[Stated problem] Pull out each line in the records below that contains the word "image".

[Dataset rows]
^^^^^^^^^^^^^^^^
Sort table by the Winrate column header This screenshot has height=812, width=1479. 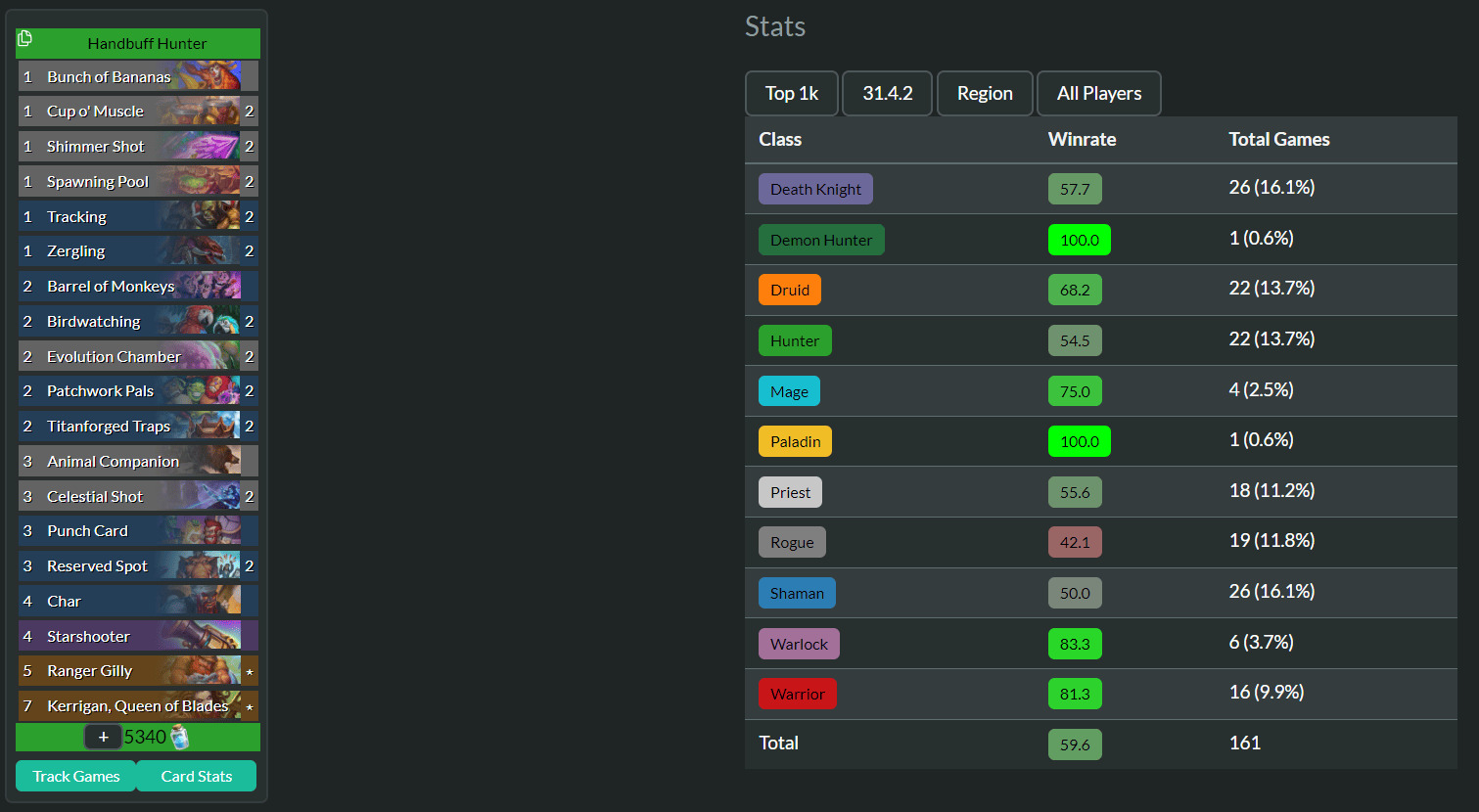pyautogui.click(x=1082, y=140)
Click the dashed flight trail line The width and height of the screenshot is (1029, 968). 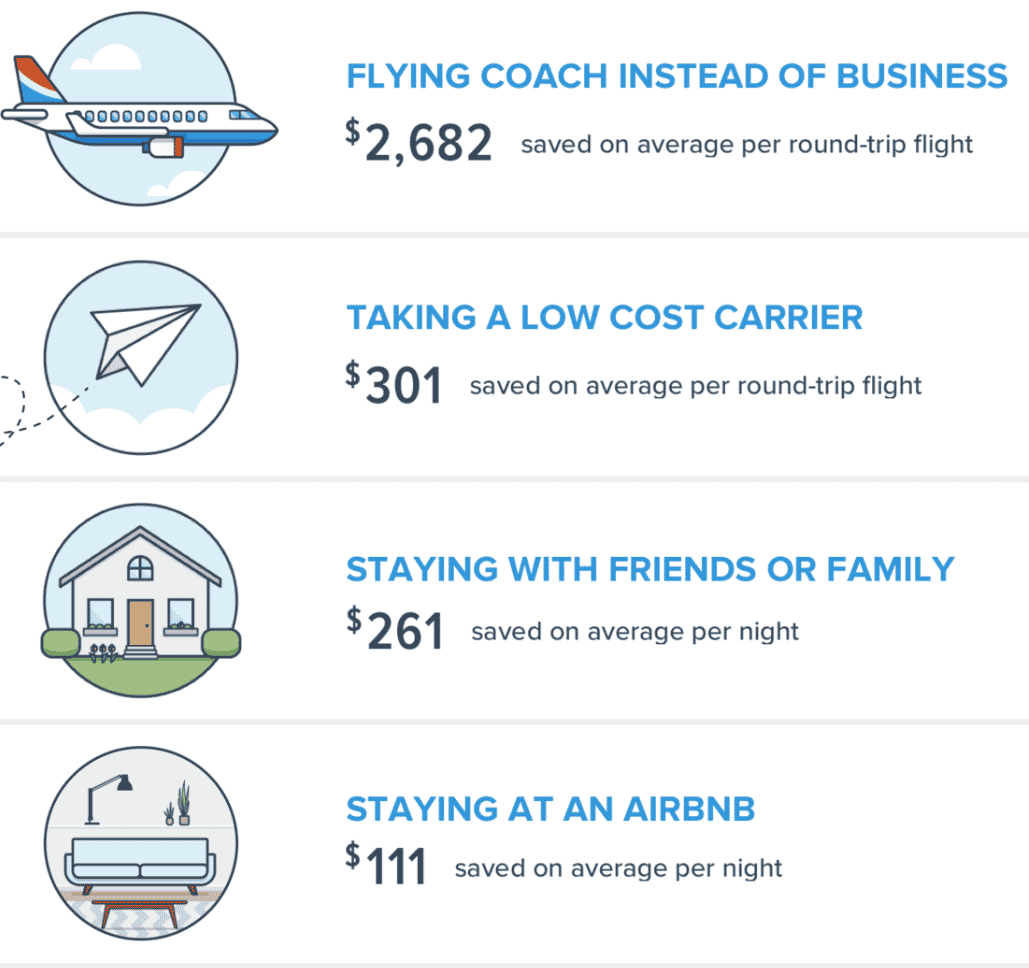[28, 412]
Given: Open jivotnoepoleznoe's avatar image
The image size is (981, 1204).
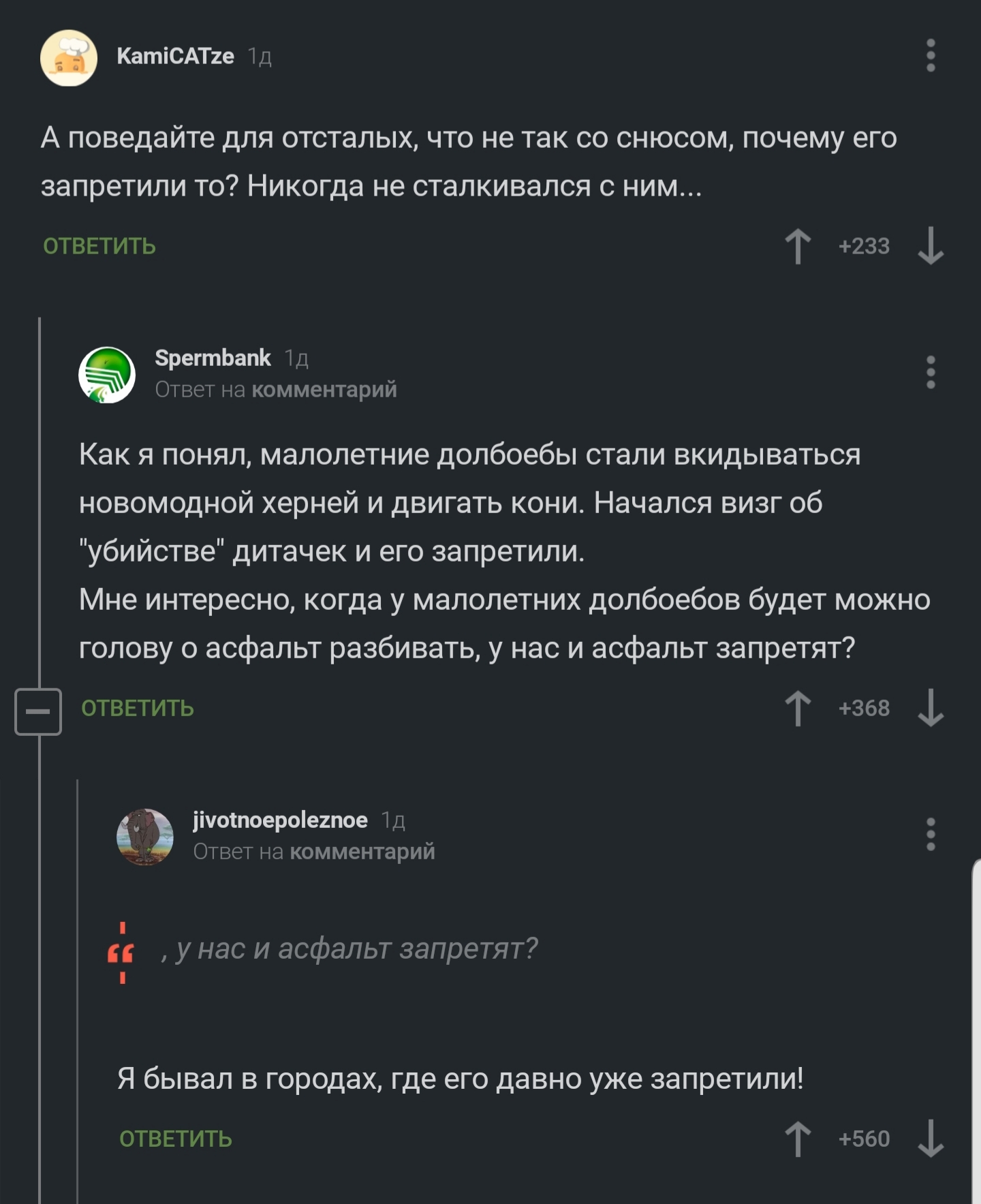Looking at the screenshot, I should pos(145,837).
^^^^^^^^^^^^^^^^
[Correct answer]
Given: Open jivotnoepoleznoe's avatar image
The image size is (981, 1204).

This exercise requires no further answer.